VIDEO934284717.mp4.exe is a UPX packed ransomware application called ElmersGlue_3.exe. Unpacking the file can be accomplished with any UPX utility. As pointed out by an astute reader, UPX is unable to pack .NET applications. The ransomware in question is not natively packed with UPX, rather the overarching EXE (the dropper) is packed and this is the portion we can unpack with UPX.


ElmersGlue extracts a copy of itself to the %Temp% directory and achieves persistence by copying this same file to the Windows Startup Folder. A batch file is also written to the %Temp% directory which launches the extracted ElmersGlue program.




Once running, ElmersGlue will lock your current desktop environment by remaining the topmost application at all times. ALT-TAB, CTRL-ALT-DEL, and other methods of regaining control to other processes have no effect due to this window remaining topmost at all times.



The ElmersGlue GUI claims that the current computer has been locked and that a ransom of $150 USD in BitCoins must be paid to unlock it.
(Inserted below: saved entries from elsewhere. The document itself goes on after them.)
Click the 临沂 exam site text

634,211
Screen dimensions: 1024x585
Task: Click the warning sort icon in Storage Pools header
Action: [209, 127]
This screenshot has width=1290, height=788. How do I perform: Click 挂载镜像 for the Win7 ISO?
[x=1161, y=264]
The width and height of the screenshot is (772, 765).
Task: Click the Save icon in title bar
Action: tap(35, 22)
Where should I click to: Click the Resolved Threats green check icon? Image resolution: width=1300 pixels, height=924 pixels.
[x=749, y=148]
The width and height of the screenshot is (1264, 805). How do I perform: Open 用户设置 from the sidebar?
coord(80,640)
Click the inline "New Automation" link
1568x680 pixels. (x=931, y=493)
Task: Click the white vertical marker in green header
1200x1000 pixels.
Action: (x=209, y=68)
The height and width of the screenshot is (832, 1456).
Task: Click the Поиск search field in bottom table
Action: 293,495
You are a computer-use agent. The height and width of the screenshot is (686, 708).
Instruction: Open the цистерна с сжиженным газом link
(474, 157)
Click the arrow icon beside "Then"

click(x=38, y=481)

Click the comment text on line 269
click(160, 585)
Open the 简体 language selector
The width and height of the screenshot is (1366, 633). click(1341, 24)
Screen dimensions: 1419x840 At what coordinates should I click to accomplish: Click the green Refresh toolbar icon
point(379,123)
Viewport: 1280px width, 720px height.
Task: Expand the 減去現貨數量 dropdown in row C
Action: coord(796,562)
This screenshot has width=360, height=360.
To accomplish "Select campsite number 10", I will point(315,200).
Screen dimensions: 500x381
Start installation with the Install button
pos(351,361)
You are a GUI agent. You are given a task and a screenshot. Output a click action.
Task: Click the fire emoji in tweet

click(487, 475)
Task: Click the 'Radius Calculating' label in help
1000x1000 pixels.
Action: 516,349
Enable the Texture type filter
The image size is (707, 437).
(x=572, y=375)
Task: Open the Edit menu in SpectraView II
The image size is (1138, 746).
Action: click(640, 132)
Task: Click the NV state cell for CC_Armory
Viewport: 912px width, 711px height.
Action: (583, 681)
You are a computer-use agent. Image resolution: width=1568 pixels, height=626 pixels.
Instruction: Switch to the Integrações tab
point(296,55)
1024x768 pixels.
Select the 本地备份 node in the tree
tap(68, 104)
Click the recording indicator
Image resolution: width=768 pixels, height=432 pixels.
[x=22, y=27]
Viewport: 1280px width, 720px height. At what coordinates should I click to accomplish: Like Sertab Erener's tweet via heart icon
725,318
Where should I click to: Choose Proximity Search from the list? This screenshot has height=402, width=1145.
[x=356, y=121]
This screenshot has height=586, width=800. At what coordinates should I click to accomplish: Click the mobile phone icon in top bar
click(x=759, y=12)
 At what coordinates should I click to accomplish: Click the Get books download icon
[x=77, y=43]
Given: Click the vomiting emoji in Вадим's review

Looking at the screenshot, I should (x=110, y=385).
The application also claims that each computer is locked with a unique key. This isn’t true.




Upon closer inspection of the .NET code, it becomes clear that there is a hardcoded UNLOCK key: 83502631947189478135791649134973.
This key successfully unlocks the computer.


CONCLUSION

This version of ElmersGlue ransomware attempts to extort $150 USD in BitCoin from the user after locking their computer. The ransomware claims that each computer is locked with a unique key, but a hardcoded key was uncovered which allows the user to unlock their machine without paying a ransom.